TEXTAUSZUG ::
◆ ◆ ◆

Vorher hat er den Aposteln,
die er sich durch den Heiligen Geist erwählt hatte,
Weisung gegeben.
Ihnen hat er nach seinem Leiden
durch viele Beweise gezeigt, dass er lebt;
vierzig Tage hindurch ist er ihnen erschienen
und hat vom Reich Gottes gesprochen.
Beim gemeinsamen Mahl gebot er ihnen:
Geht nicht weg von Jerusalem,
sondern wartet auf die Verheißung des Vaters,
die ihr von mir vernommen habt!
Denn Johannes hat mit Wasser getauft,
ihr aber
werdet schon in wenigen Tagen
mit dem Heiligen Geist getauft werden.
Als sie nun beisammen waren, fragten sie ihn:
Herr, stellst du in dieser Zeit
das Reich für Israel wieder her?

◆ ◆ ◆

DATENÜBERSICHT ::
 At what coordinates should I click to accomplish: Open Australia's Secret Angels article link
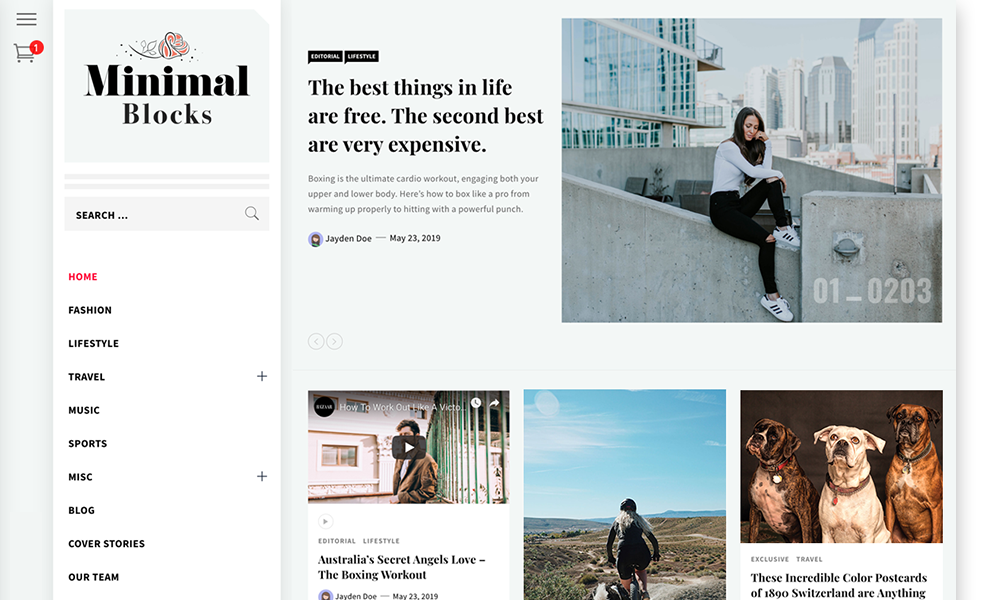402,567
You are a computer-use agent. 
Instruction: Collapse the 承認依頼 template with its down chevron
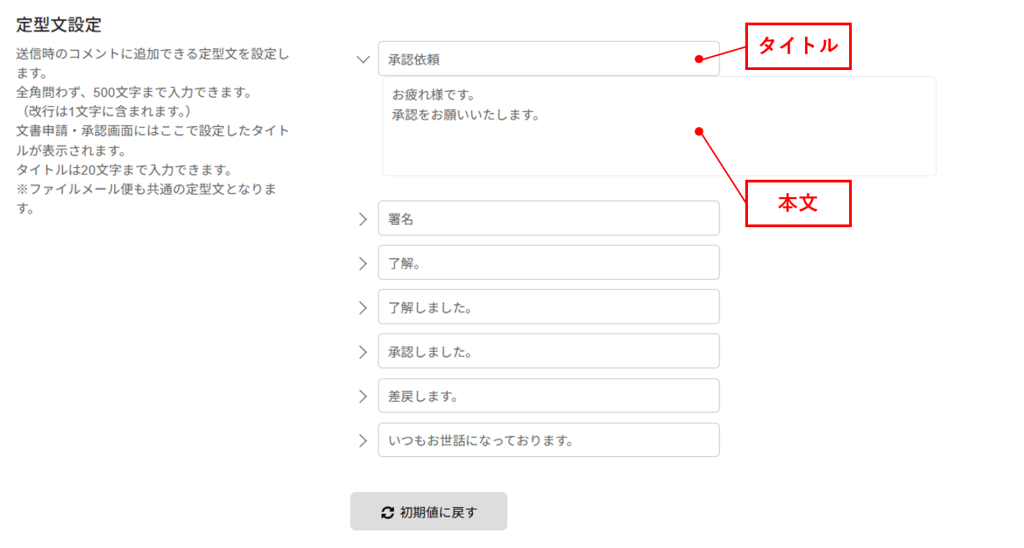tap(362, 59)
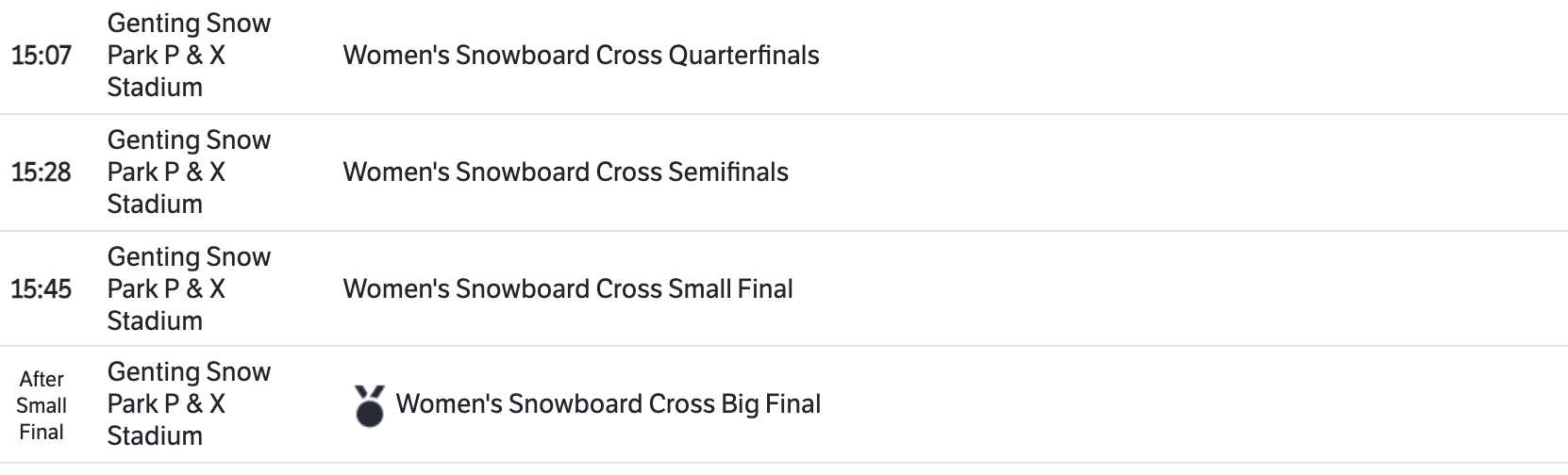Open Women's Snowboard Cross Big Final
The width and height of the screenshot is (1568, 475).
point(608,404)
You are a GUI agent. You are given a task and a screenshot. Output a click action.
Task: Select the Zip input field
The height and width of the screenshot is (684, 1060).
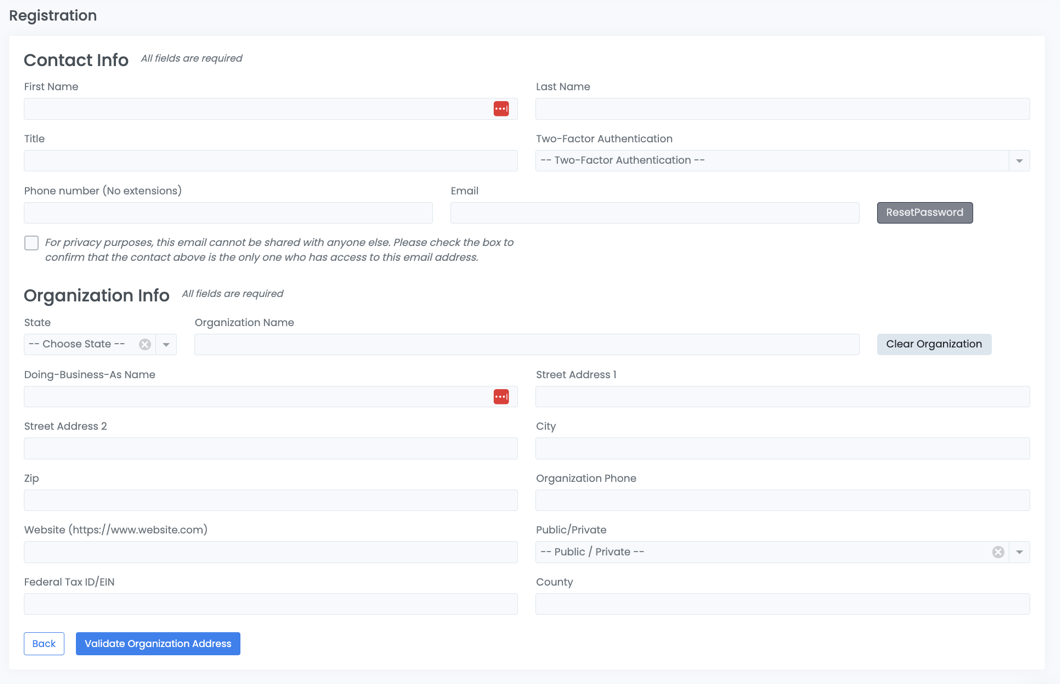(270, 500)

◆ ◆ ◆

ARBEITSANWEISUNGEN ::
A) Übertrage die Zeilen der Datenübersicht von der Zeile mit „You are a GUI“ bis einschließlich der letzten Zeile der Datenübersicht in eine JSON-Liste von Strings, mit einem String je Zeile und ohne Leerzeilen. Lass die Bilder dabei weg.
B) Wie geht der Textauszug über Jesu Weisung an die Apostel weiter? Setze ihn nach der letzten gezeigten Zeile fort.

LÖSUNGEN ::
A)
[
  "You are a GUI agent. You are given a task and a screenshot. Output a click action.",
  "Task: Select the Zip input field",
  "The height and width of the screenshot is (684, 1060).",
  "(270, 500)"
]

B)
Er sagte zu ihnen:
Euch steht es nicht zu, Zeiten und Fristen zu erfahren,
die der Vater in seiner Macht festgesetzt hat.
Aber ihr werdet Kraft empfangen,
wenn der Heilige Geist auf euch herabkommen wird;
und ihr werdet meine Zeugen sein
in Jerusalem und in ganz Judäa und Samarien
und bis an die Grenzen der Erde.
Als er das gesagt hatte,
wurde er vor ihren Augen emporgehoben
und eine Wolke nahm ihn auf und entzog ihn ihren Blicken.
Während sie unverwandt ihm nach zum Himmel emporschauten,
siehe, da standen zwei Männer in weißen Gewändern bei ihnen
und sagten: Ihr Männer von Galiläa,
was steht ihr da und schaut zum Himmel empor?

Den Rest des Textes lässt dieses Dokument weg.